Actively track absenteeism. Sophie suggested this as a good way to track well-being, rather than using the metric solely as a contributing factor to a decision to resign later. It should be made a part of work performance, not company performance. Absenteeism can highlight potential burnout or lack of a good work-life balance.
“The resignation is too late to address things,” Anthea added.
Incorporate more thoughtful one-on-ones. Managers should enquire about employee well-being as a rule during check-ins. Many of these discussions typically centre squarely around KPIs and output. Asking “How are you doing this week?” or “How is your workload?” might elicit a stifled response of a few words. “Is there anything else bothering you?” or “How can I help you more?” are better ways to go about it and a sign that a leader has the technical tools to manage from a more human perspective.
Investigate what employees actually want as part of workplace wellbeing. Short surveys can be useful. Ask direct questions about the value people are after, rather than just ticking the boxes in terms of offering more benefits. Skip the compensation-led approach, as they “are not a catch-all for people these days”, according to Sophie.

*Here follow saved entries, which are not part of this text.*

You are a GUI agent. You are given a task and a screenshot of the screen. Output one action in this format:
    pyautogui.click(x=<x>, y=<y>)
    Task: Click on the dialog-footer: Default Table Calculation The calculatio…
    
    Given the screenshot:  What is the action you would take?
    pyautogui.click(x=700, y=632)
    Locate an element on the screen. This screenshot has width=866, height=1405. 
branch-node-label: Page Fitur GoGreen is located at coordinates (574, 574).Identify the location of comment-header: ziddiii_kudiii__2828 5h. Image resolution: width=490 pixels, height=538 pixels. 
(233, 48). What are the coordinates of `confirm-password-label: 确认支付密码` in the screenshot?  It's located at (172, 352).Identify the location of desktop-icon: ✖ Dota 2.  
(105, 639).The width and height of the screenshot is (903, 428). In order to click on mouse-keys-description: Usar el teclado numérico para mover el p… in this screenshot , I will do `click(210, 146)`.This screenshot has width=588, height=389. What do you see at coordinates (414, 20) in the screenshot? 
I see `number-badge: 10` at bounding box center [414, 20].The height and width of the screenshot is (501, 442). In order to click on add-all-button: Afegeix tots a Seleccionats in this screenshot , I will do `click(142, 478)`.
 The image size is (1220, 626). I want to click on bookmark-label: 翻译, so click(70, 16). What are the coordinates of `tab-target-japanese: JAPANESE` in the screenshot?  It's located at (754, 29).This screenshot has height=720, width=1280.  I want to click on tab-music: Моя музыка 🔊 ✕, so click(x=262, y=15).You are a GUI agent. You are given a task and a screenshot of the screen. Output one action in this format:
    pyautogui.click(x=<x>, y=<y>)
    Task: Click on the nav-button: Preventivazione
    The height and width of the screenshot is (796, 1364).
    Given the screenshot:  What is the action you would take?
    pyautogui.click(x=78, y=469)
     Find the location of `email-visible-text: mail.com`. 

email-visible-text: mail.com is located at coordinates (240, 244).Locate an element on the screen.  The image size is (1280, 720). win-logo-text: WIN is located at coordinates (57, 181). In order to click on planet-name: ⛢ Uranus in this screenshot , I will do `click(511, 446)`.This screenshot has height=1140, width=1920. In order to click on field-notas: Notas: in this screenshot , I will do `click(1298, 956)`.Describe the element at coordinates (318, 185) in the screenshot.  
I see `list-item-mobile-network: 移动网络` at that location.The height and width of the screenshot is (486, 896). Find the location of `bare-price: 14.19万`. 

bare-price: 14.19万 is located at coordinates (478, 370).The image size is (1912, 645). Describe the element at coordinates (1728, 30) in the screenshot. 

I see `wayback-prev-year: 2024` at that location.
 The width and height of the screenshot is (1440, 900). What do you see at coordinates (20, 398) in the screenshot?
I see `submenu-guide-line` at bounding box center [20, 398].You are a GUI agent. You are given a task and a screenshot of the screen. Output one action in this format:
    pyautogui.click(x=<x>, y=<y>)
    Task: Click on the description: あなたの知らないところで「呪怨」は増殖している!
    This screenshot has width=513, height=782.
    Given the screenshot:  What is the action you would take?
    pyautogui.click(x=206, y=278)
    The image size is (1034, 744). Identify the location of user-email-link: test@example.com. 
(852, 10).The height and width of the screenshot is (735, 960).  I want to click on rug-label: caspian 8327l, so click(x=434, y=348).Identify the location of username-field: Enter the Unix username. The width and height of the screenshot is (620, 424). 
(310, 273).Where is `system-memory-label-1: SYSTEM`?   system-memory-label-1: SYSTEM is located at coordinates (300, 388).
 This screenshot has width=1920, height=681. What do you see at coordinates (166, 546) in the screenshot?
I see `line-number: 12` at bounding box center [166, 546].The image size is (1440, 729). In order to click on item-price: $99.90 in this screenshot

By assuming people only care about financial benefits, “we aren’t asking the right questions for us to be able to solve the problem at the root cause”, Sophie said.
- Commit to creating a safe space for employees to speak up. Encourage participation in day-to-day meetings as well as in more difficult conversations around performance and job satisfaction. Without this, employees can’t communicate their needs beyond just ticking the boxes. Sophie emphasised that this should be done across in-office, hybrid and remote work conditions. Getting the nuances of this right can be a challenge, but once put in place, it encourages a flourishing, sustainable work culture.
By having these systems in place, it’s easier to create a good work environment from the top down, where every team member can perform to their best ability without running the risk of burnout.